[Start of section]
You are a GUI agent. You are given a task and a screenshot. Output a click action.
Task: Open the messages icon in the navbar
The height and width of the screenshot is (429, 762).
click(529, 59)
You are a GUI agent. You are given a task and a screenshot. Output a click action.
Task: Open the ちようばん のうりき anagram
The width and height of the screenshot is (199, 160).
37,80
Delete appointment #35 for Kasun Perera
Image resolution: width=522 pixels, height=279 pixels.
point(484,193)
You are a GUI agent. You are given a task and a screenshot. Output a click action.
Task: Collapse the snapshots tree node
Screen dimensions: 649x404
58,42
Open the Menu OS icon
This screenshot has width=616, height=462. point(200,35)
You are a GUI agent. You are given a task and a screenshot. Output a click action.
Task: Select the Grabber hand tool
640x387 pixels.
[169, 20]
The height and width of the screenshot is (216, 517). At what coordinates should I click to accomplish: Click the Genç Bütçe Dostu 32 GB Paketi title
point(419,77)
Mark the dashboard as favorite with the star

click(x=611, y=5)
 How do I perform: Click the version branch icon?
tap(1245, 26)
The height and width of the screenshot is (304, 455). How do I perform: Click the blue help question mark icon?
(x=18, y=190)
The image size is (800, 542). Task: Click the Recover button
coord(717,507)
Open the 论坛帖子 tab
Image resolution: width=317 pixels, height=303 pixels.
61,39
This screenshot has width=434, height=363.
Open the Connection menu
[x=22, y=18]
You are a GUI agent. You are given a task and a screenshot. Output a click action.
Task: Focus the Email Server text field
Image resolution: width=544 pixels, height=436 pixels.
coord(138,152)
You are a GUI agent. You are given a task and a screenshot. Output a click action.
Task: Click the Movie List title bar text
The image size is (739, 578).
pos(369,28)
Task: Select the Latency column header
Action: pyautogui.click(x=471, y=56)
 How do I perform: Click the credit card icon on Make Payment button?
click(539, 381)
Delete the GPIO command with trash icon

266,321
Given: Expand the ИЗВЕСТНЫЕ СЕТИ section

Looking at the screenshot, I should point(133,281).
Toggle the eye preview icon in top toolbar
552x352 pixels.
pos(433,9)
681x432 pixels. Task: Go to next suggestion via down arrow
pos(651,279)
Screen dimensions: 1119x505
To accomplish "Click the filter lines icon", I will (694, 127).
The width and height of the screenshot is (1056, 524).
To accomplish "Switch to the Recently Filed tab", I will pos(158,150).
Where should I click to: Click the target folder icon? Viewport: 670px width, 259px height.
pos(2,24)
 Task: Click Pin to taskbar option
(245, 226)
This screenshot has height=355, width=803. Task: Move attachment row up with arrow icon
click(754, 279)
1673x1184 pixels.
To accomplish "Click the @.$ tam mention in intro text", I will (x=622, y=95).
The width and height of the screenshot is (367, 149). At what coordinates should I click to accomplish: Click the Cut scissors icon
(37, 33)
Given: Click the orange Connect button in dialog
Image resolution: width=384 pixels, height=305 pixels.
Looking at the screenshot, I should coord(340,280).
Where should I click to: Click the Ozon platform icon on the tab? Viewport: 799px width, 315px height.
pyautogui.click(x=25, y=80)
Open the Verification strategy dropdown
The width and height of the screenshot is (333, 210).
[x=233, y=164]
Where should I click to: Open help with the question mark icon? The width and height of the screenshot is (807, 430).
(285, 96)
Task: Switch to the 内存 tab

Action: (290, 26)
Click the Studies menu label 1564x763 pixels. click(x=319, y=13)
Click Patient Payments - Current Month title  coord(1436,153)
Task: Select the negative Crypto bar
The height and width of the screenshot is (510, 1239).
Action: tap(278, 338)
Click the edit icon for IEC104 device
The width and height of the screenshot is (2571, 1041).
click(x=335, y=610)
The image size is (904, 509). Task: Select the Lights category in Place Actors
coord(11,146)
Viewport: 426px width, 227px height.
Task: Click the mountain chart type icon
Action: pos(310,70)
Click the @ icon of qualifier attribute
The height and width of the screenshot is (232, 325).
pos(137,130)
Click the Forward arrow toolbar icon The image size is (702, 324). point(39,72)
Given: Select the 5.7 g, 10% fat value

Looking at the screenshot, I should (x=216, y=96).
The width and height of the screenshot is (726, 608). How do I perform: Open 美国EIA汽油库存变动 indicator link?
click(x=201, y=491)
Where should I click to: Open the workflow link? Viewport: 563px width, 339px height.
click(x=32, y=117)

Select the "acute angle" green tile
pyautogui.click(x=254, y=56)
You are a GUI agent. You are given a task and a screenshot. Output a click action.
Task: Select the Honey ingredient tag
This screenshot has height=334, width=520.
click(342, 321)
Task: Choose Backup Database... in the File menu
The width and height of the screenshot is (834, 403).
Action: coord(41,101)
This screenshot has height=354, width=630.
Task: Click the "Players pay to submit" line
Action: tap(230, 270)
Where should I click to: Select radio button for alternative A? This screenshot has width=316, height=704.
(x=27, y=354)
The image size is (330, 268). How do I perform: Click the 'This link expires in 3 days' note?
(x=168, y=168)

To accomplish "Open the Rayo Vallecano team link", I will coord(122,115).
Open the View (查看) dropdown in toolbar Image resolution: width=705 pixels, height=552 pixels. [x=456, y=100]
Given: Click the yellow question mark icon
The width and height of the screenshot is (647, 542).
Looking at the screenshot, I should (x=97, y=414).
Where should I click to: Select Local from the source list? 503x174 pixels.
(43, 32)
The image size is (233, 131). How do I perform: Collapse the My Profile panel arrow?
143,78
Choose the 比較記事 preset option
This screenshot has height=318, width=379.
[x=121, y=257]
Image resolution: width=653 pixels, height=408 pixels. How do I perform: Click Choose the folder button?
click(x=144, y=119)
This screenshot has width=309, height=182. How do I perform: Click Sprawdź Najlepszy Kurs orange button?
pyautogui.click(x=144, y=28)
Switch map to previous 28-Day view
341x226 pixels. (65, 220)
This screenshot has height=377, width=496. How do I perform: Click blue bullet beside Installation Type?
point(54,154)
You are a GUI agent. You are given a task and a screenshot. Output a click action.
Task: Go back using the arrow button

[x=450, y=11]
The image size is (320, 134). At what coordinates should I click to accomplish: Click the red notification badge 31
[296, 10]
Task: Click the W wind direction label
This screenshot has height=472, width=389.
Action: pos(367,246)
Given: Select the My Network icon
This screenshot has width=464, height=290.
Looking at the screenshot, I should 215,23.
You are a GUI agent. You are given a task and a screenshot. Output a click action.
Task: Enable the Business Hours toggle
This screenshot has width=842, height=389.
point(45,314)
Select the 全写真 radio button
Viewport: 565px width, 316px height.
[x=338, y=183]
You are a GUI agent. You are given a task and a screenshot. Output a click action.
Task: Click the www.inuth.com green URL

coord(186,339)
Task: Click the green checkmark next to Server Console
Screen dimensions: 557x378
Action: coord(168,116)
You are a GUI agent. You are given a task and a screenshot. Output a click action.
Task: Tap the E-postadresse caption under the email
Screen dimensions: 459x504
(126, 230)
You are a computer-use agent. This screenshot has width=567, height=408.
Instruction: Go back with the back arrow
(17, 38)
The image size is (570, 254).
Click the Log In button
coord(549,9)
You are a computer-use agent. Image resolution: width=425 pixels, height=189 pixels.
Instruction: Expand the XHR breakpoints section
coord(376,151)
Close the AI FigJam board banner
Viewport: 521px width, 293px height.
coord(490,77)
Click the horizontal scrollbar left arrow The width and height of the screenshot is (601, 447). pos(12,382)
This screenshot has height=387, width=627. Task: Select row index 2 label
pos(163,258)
[End of section]
## Work to be completed
Write out the whole listing above, keeping each line exactly as it is.

## Output of the exercise
You are a GUI agent. You are given a task and a screenshot. Output a click action.
Task: Open the messages icon in the navbar
The height and width of the screenshot is (429, 762).
click(529, 59)
You are a GUI agent. You are given a task and a screenshot. Output a click action.
Task: Open the ちようばん のうりき anagram
The width and height of the screenshot is (199, 160).
37,80
Delete appointment #35 for Kasun Perera
Image resolution: width=522 pixels, height=279 pixels.
point(484,193)
You are a GUI agent. You are given a task and a screenshot. Output a click action.
Task: Collapse the snapshots tree node
Screen dimensions: 649x404
58,42
Open the Menu OS icon
This screenshot has width=616, height=462. point(200,35)
You are a GUI agent. You are given a task and a screenshot. Output a click action.
Task: Select the Grabber hand tool
640x387 pixels.
[169, 20]
The height and width of the screenshot is (216, 517). At what coordinates should I click to accomplish: Click the Genç Bütçe Dostu 32 GB Paketi title
point(419,77)
Mark the dashboard as favorite with the star

click(x=611, y=5)
 How do I perform: Click the version branch icon?
tap(1245, 26)
The height and width of the screenshot is (304, 455). How do I perform: Click the blue help question mark icon?
(x=18, y=190)
The image size is (800, 542). Task: Click the Recover button
coord(717,507)
Open the 论坛帖子 tab
Image resolution: width=317 pixels, height=303 pixels.
61,39
This screenshot has width=434, height=363.
Open the Connection menu
[x=22, y=18]
You are a GUI agent. You are given a task and a screenshot. Output a click action.
Task: Focus the Email Server text field
Image resolution: width=544 pixels, height=436 pixels.
coord(138,152)
You are a GUI agent. You are given a task and a screenshot. Output a click action.
Task: Click the Movie List title bar text
The image size is (739, 578).
pos(369,28)
Task: Select the Latency column header
Action: pyautogui.click(x=471, y=56)
 How do I perform: Click the credit card icon on Make Payment button?
click(539, 381)
Delete the GPIO command with trash icon

266,321
Given: Expand the ИЗВЕСТНЫЕ СЕТИ section

Looking at the screenshot, I should point(133,281).
Toggle the eye preview icon in top toolbar
552x352 pixels.
pos(433,9)
681x432 pixels. Task: Go to next suggestion via down arrow
pos(651,279)
Screen dimensions: 1119x505
To accomplish "Click the filter lines icon", I will (694, 127).
The width and height of the screenshot is (1056, 524).
To accomplish "Switch to the Recently Filed tab", I will pos(158,150).
Where should I click to: Click the target folder icon? Viewport: 670px width, 259px height.
pos(2,24)
 Task: Click Pin to taskbar option
(245, 226)
This screenshot has height=355, width=803. Task: Move attachment row up with arrow icon
click(754, 279)
1673x1184 pixels.
To accomplish "Click the @.$ tam mention in intro text", I will (x=622, y=95).
The width and height of the screenshot is (367, 149). At what coordinates should I click to accomplish: Click the Cut scissors icon
(37, 33)
Given: Click the orange Connect button in dialog
Image resolution: width=384 pixels, height=305 pixels.
Looking at the screenshot, I should coord(340,280).
Where should I click to: Click the Ozon platform icon on the tab? Viewport: 799px width, 315px height.
pyautogui.click(x=25, y=80)
Open the Verification strategy dropdown
The width and height of the screenshot is (333, 210).
[x=233, y=164]
Where should I click to: Open help with the question mark icon? The width and height of the screenshot is (807, 430).
(285, 96)
Task: Switch to the 内存 tab

Action: (290, 26)
Click the Studies menu label 1564x763 pixels. click(x=319, y=13)
Click Patient Payments - Current Month title  coord(1436,153)
Task: Select the negative Crypto bar
The height and width of the screenshot is (510, 1239).
Action: tap(278, 338)
Click the edit icon for IEC104 device
The width and height of the screenshot is (2571, 1041).
click(x=335, y=610)
The image size is (904, 509). Task: Select the Lights category in Place Actors
coord(11,146)
Viewport: 426px width, 227px height.
Task: Click the mountain chart type icon
Action: pos(310,70)
Click the @ icon of qualifier attribute
The height and width of the screenshot is (232, 325).
pos(137,130)
Click the Forward arrow toolbar icon The image size is (702, 324). point(39,72)
Given: Select the 5.7 g, 10% fat value

Looking at the screenshot, I should (x=216, y=96).
The width and height of the screenshot is (726, 608). How do I perform: Open 美国EIA汽油库存变动 indicator link?
click(x=201, y=491)
Where should I click to: Open the workflow link? Viewport: 563px width, 339px height.
click(x=32, y=117)

Select the "acute angle" green tile
pyautogui.click(x=254, y=56)
You are a GUI agent. You are given a task and a screenshot. Output a click action.
Task: Select the Honey ingredient tag
This screenshot has height=334, width=520.
click(342, 321)
Task: Choose Backup Database... in the File menu
The width and height of the screenshot is (834, 403).
Action: coord(41,101)
This screenshot has height=354, width=630.
Task: Click the "Players pay to submit" line
Action: tap(230, 270)
Where should I click to: Select radio button for alternative A? This screenshot has width=316, height=704.
(x=27, y=354)
The image size is (330, 268). How do I perform: Click the 'This link expires in 3 days' note?
(x=168, y=168)

To accomplish "Open the Rayo Vallecano team link", I will coord(122,115).
Open the View (查看) dropdown in toolbar Image resolution: width=705 pixels, height=552 pixels. [x=456, y=100]
Given: Click the yellow question mark icon
The width and height of the screenshot is (647, 542).
Looking at the screenshot, I should (x=97, y=414).
Where should I click to: Select Local from the source list? 503x174 pixels.
(43, 32)
The image size is (233, 131). How do I perform: Collapse the My Profile panel arrow?
143,78
Choose the 比較記事 preset option
This screenshot has height=318, width=379.
[x=121, y=257]
Image resolution: width=653 pixels, height=408 pixels. How do I perform: Click Choose the folder button?
click(x=144, y=119)
This screenshot has width=309, height=182. How do I perform: Click Sprawdź Najlepszy Kurs orange button?
pyautogui.click(x=144, y=28)
Switch map to previous 28-Day view
341x226 pixels. (65, 220)
This screenshot has height=377, width=496. How do I perform: Click blue bullet beside Installation Type?
point(54,154)
You are a GUI agent. You are given a task and a screenshot. Output a click action.
Task: Go back using the arrow button

[x=450, y=11]
The image size is (320, 134). At what coordinates should I click to accomplish: Click the red notification badge 31
[296, 10]
Task: Click the W wind direction label
This screenshot has height=472, width=389.
Action: pos(367,246)
Given: Select the My Network icon
This screenshot has width=464, height=290.
Looking at the screenshot, I should 215,23.
You are a GUI agent. You are given a task and a screenshot. Output a click action.
Task: Enable the Business Hours toggle
This screenshot has width=842, height=389.
point(45,314)
Select the 全写真 radio button
Viewport: 565px width, 316px height.
[x=338, y=183]
You are a GUI agent. You are given a task and a screenshot. Output a click action.
Task: Click the www.inuth.com green URL

coord(186,339)
Task: Click the green checkmark next to Server Console
Screen dimensions: 557x378
Action: coord(168,116)
You are a GUI agent. You are given a task and a screenshot. Output a click action.
Task: Tap the E-postadresse caption under the email
Screen dimensions: 459x504
(126, 230)
You are a computer-use agent. This screenshot has width=567, height=408.
Instruction: Go back with the back arrow
(17, 38)
The image size is (570, 254).
Click the Log In button
coord(549,9)
You are a computer-use agent. Image resolution: width=425 pixels, height=189 pixels.
Instruction: Expand the XHR breakpoints section
coord(376,151)
Close the AI FigJam board banner
Viewport: 521px width, 293px height.
coord(490,77)
Click the horizontal scrollbar left arrow The width and height of the screenshot is (601, 447). pos(12,382)
This screenshot has height=387, width=627. Task: Select row index 2 label
pos(163,258)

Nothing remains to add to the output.